Thursday, December 22, 2016

Child’s Play: Lego Master Builders Show Work at White House

The assignment for this year’s White House holiday display came with a tight deadline. A team of Lego master builders, within 2 1/2 weeks, had to create 56 unique gingerbread houses out of the toy bricks, one for each state and U.S. territory.

For this group, it was child’s play. The seven masters at the U.S. headquarters of Lego Systems in Enfield had them designed, built from more than 200,000 Lego pieces and in a van to Washington in time for the unveiling.

“We had an all-hands-on-deck kind of thing,” said Paul Chrzan, one of the master builders. “We basically gave ourselves a day for each house. And we just built like crazy.”

The team prides itself on building just about anything out of Lego bricks, including, among other recent projects, scenes for “The Lego Movie,” a replica of Rio de Janeiro for the Olympics, and a life-size statue of Red Sox slugger David Ortiz. Promoted to the highest ranks for their skills, the master builders fulfill a marketing role for the Denmark-based company, but also see themselves as inspiring young builders.

The team of seven — including a former pastry chef, a retail worker and an actor — works in the model shop, a building down a slight hill from the administrative offices that features a Lego Christmas wreath on the walls, designers at computers and the sounds of builders tinkering with the latest structures.

Some, like Chrzan, 55, had a Lego affinity from childhood, when his Danish mother was among the first in his neighborhood to buy the sets. Others did not play with Lego as much as kids but studied sculpture or fine arts in school. All see the toy brick as a medium for artistic expression.

Master builder Pete Donner got his start as a model gluer out of high school in 1997. As a child, he said he was awful at building Lego sets, preferring to set aside the instructions. He said that helped him win the job he has now.

“For each one of us it’s a unique journey,” he said. “The secret to my success is I drew a lot and I built a lot.”

While children and adults alike are awed to hear about his work, he said it is a job, with real deadlines and customer expectations. He said he keeps the stress in perspective by remembering a zinger from a retired colleague’s wife who told him after a rough day: “Oh, Steve, what’s the matter, did you run out of yellow brick today?”
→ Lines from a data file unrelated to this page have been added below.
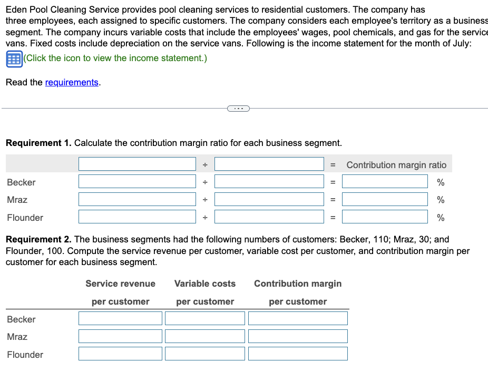Click Flounder's service revenue per customer field

120,353
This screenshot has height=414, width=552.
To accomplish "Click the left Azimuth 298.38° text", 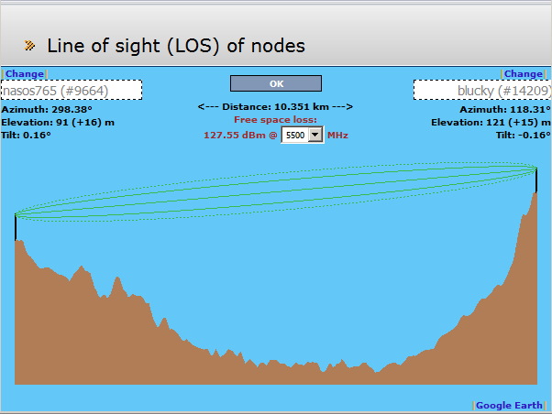I will click(x=47, y=110).
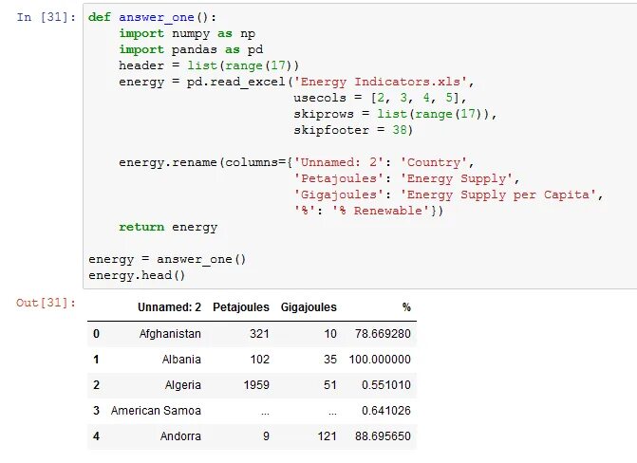637x463 pixels.
Task: Click the 'import pandas as pd' code line
Action: coord(191,49)
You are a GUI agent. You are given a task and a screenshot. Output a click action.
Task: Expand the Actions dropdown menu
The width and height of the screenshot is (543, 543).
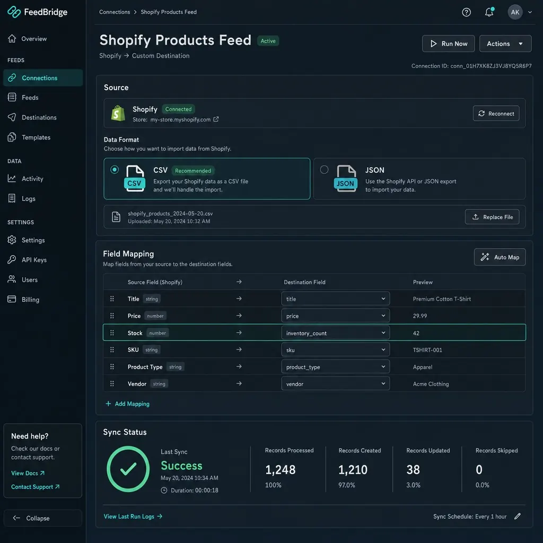point(505,43)
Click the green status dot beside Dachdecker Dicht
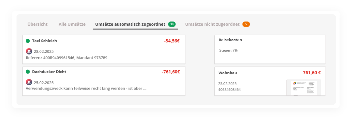 tap(28, 72)
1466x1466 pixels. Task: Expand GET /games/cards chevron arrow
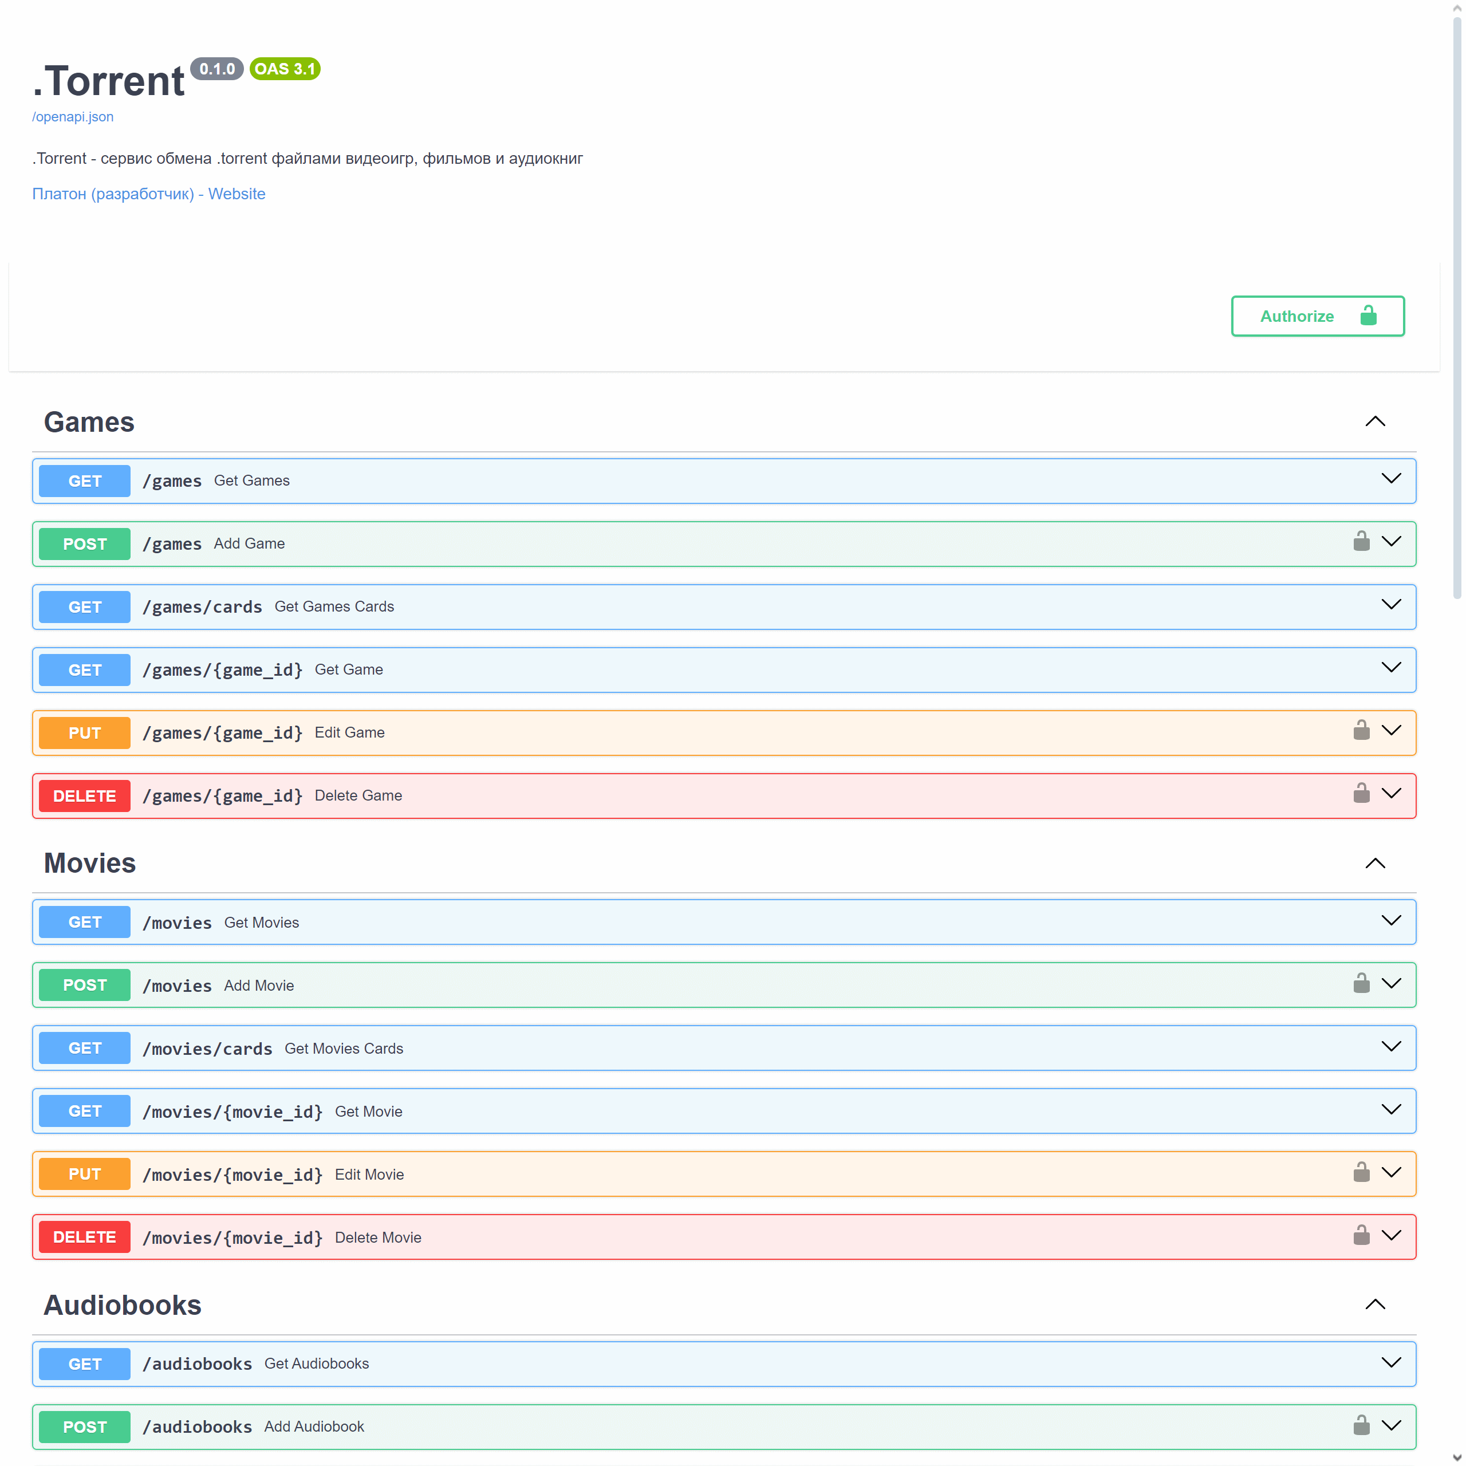tap(1391, 605)
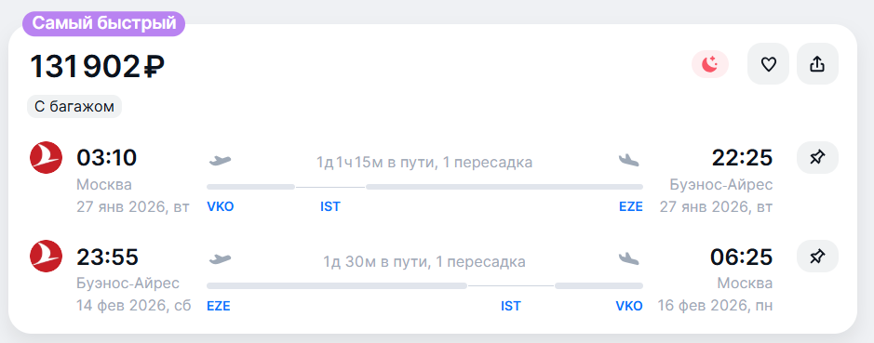Click the Самый быстрый badge

pyautogui.click(x=103, y=23)
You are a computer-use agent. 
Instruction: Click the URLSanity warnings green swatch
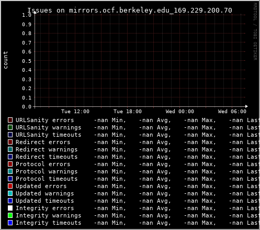[x=10, y=127]
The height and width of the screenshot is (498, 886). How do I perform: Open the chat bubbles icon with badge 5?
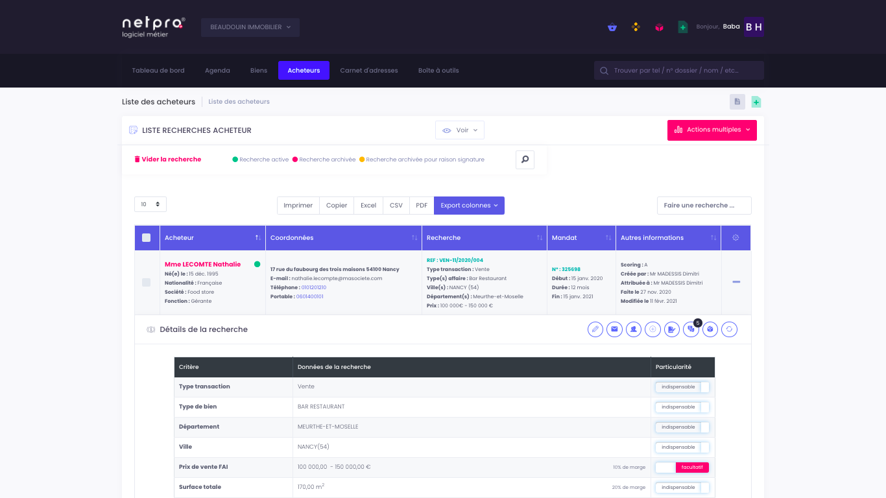pos(691,329)
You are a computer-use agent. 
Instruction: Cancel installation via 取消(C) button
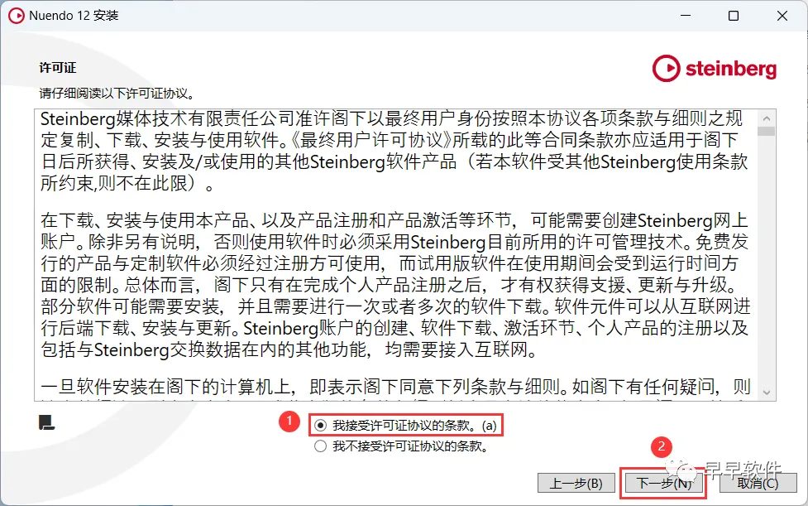758,484
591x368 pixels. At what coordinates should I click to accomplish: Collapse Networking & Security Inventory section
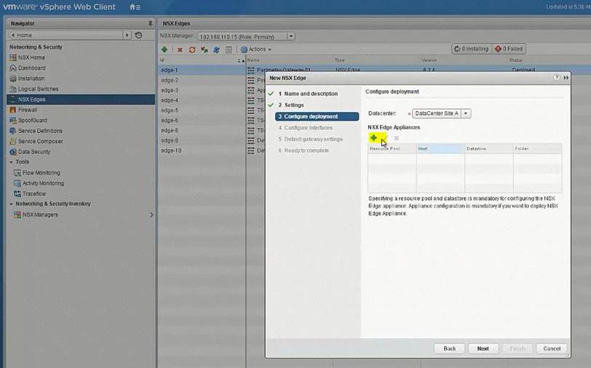tap(11, 204)
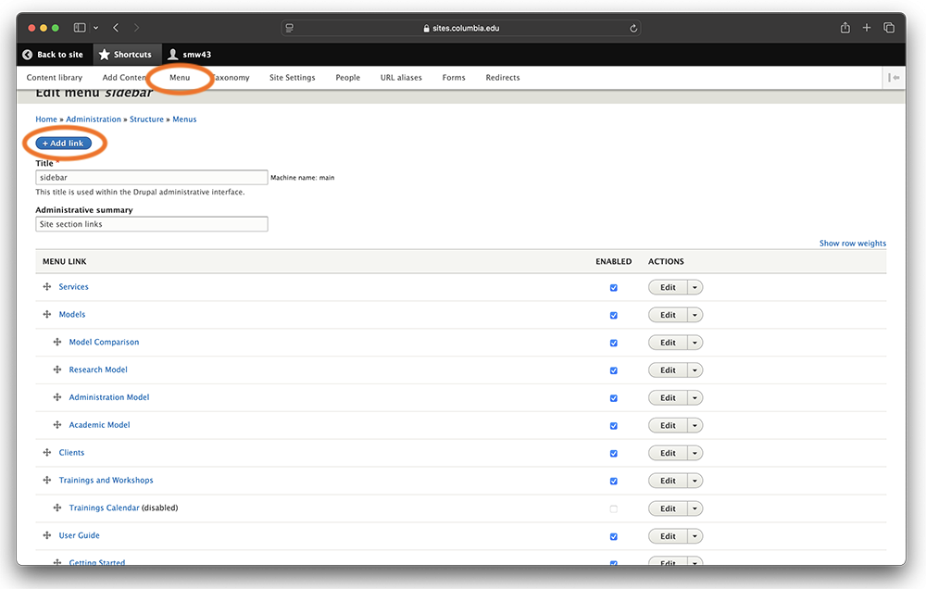926x589 pixels.
Task: Show row weights for the menu table
Action: 852,243
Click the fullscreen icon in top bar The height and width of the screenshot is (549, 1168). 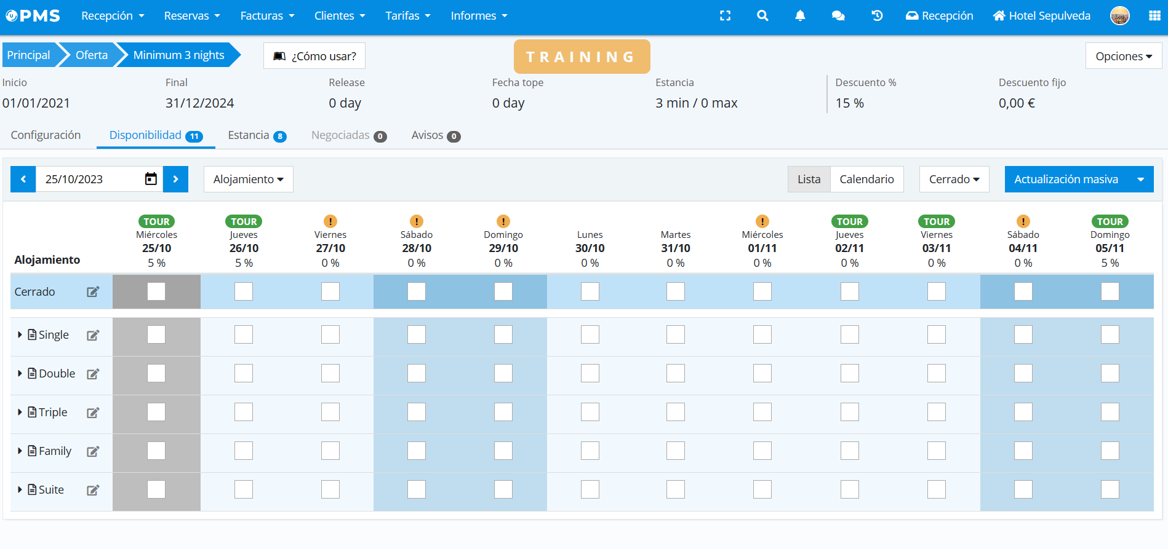pyautogui.click(x=725, y=16)
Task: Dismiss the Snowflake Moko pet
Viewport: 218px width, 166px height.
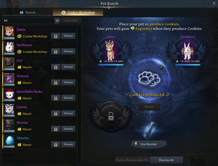Action: 68,98
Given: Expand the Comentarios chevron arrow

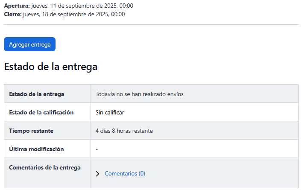Looking at the screenshot, I should point(97,174).

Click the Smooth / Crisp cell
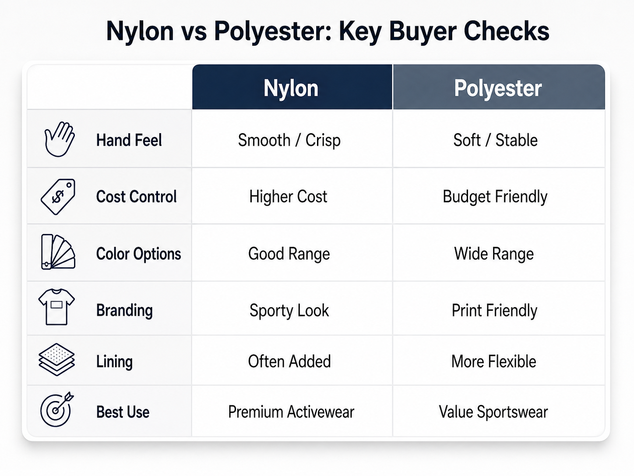tap(289, 140)
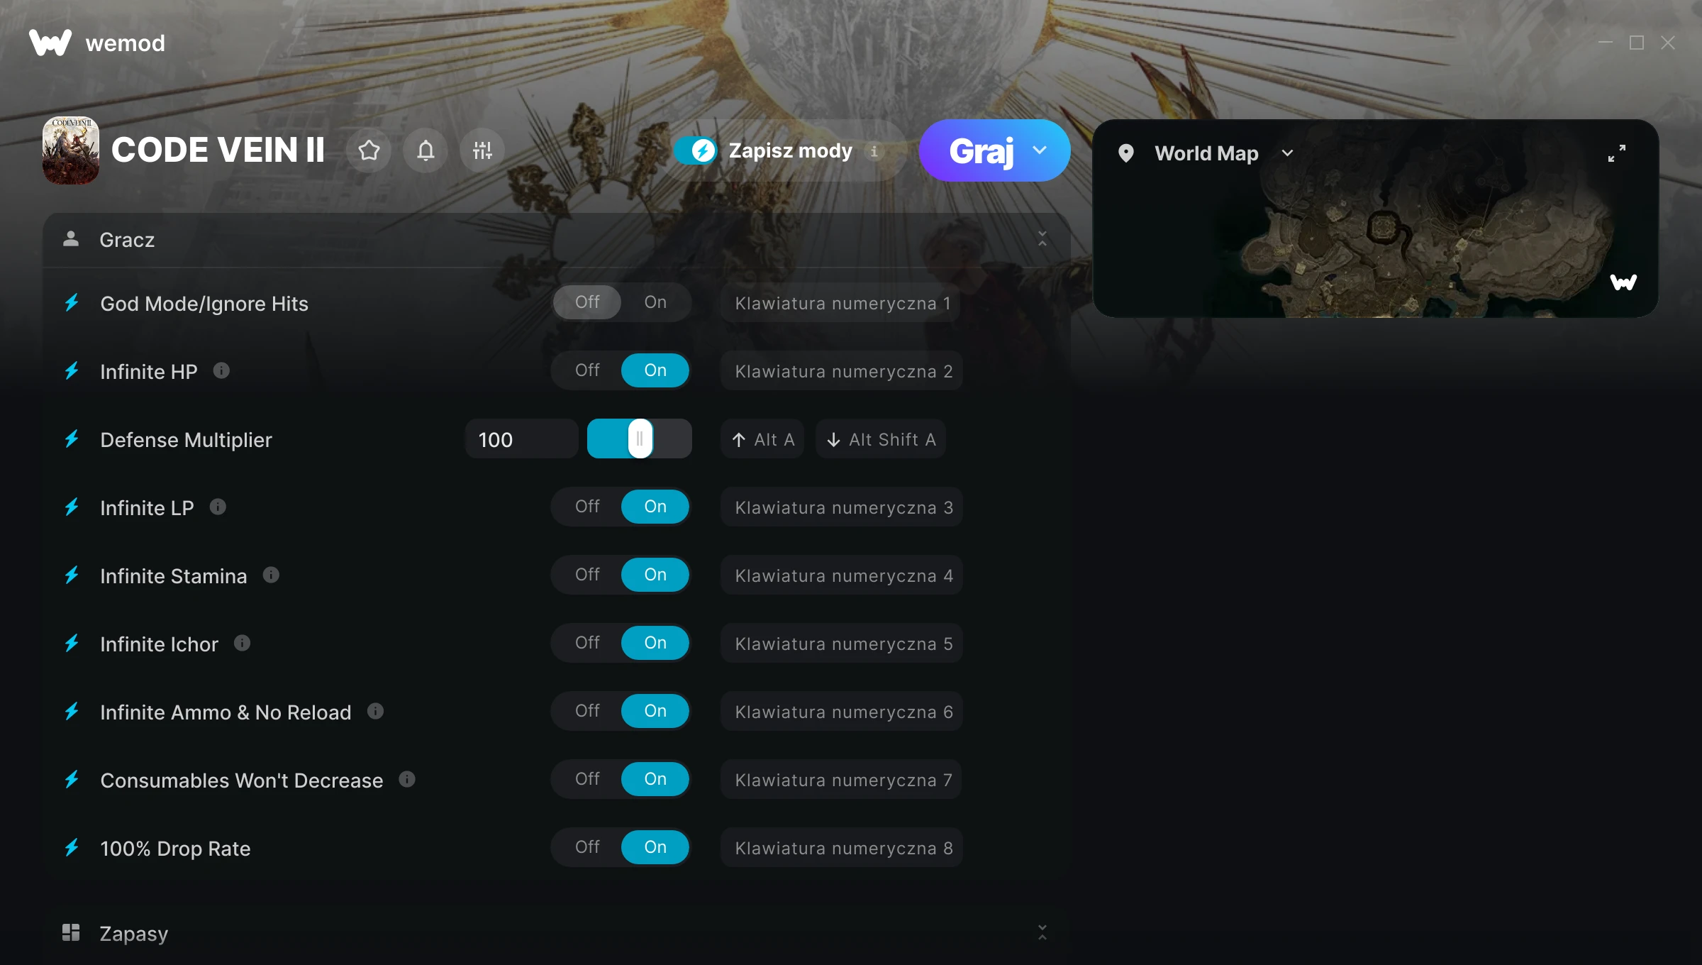Toggle the Zapisz mody switch
Image resolution: width=1702 pixels, height=965 pixels.
click(696, 150)
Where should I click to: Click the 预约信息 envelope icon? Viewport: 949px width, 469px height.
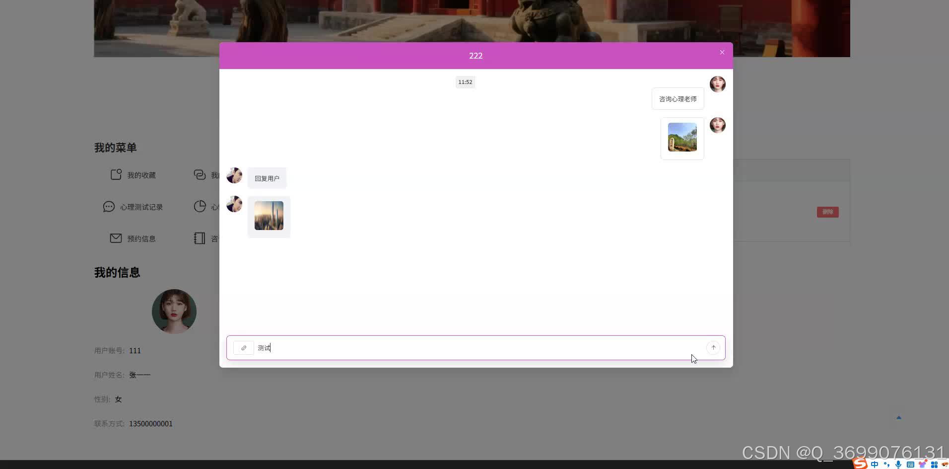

Advances in technology over the past 20 years have dramatically changed the job, with proprietary Lego software churning out rough blueprints that once had to be etched by hand on graph paper. Still, a life-size model of a character can take 70 to 150 hours to design and 350 hours to build.

The models go on display at fairs and retail stores or are commissioned by promotional partners. One master builder, Erik Varszegi, said the deadline pressure sometimes leaves him feeling jealous of the amateur builders outside the company who sometimes spend a year or longer on projects of their own design.

Donner said he builds with Lego even after finishing his day’s work. In addition to building with his two daughters, he has his own side projects.

“I have access to the biggest Lego collection in the world,” he said. “Why wouldn’t I utilize that?”